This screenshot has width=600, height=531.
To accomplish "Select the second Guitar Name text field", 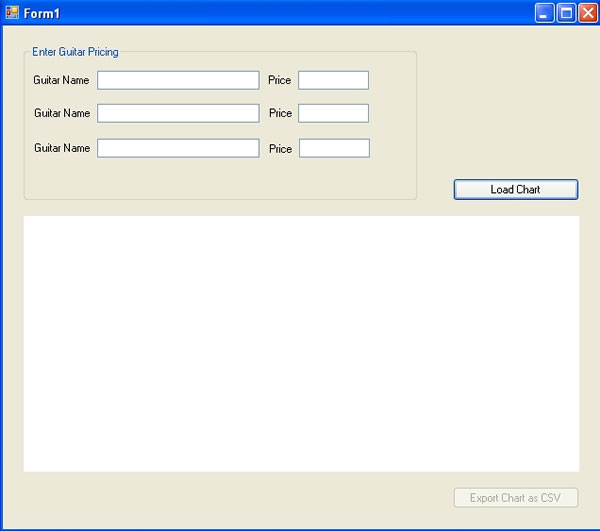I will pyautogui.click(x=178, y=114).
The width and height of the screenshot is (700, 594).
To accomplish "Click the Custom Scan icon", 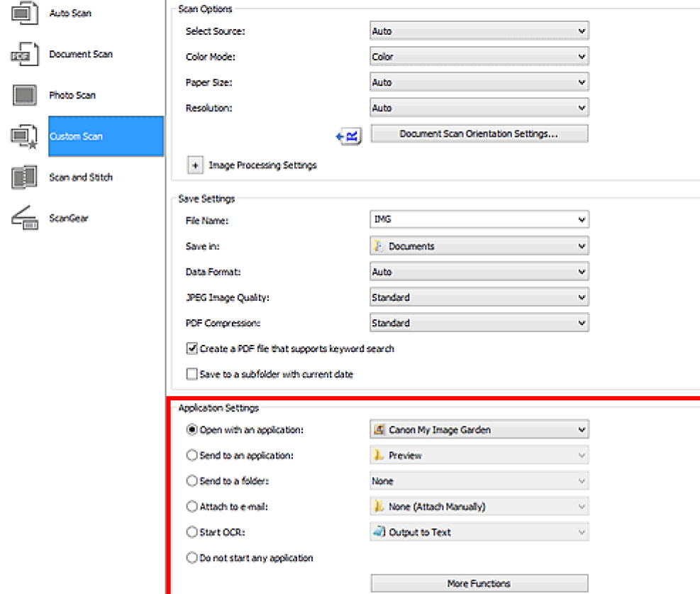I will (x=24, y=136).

◆ ◆ ◆ ◆ ◆

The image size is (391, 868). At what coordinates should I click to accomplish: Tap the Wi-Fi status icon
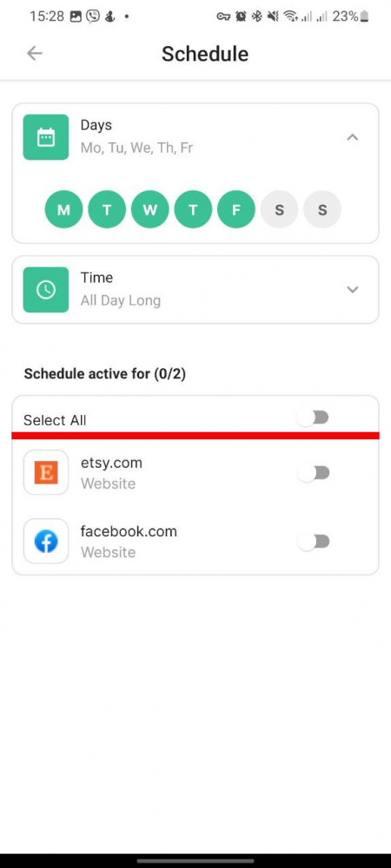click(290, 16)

◆ ◆ ◆ ◆ ◆

ACTION ITEM ->
Extract from the material all lines containing the string "screenshot".

YOUR SOLUTION ->
This screenshot has width=600, height=531.
The width and height of the screenshot is (700, 594).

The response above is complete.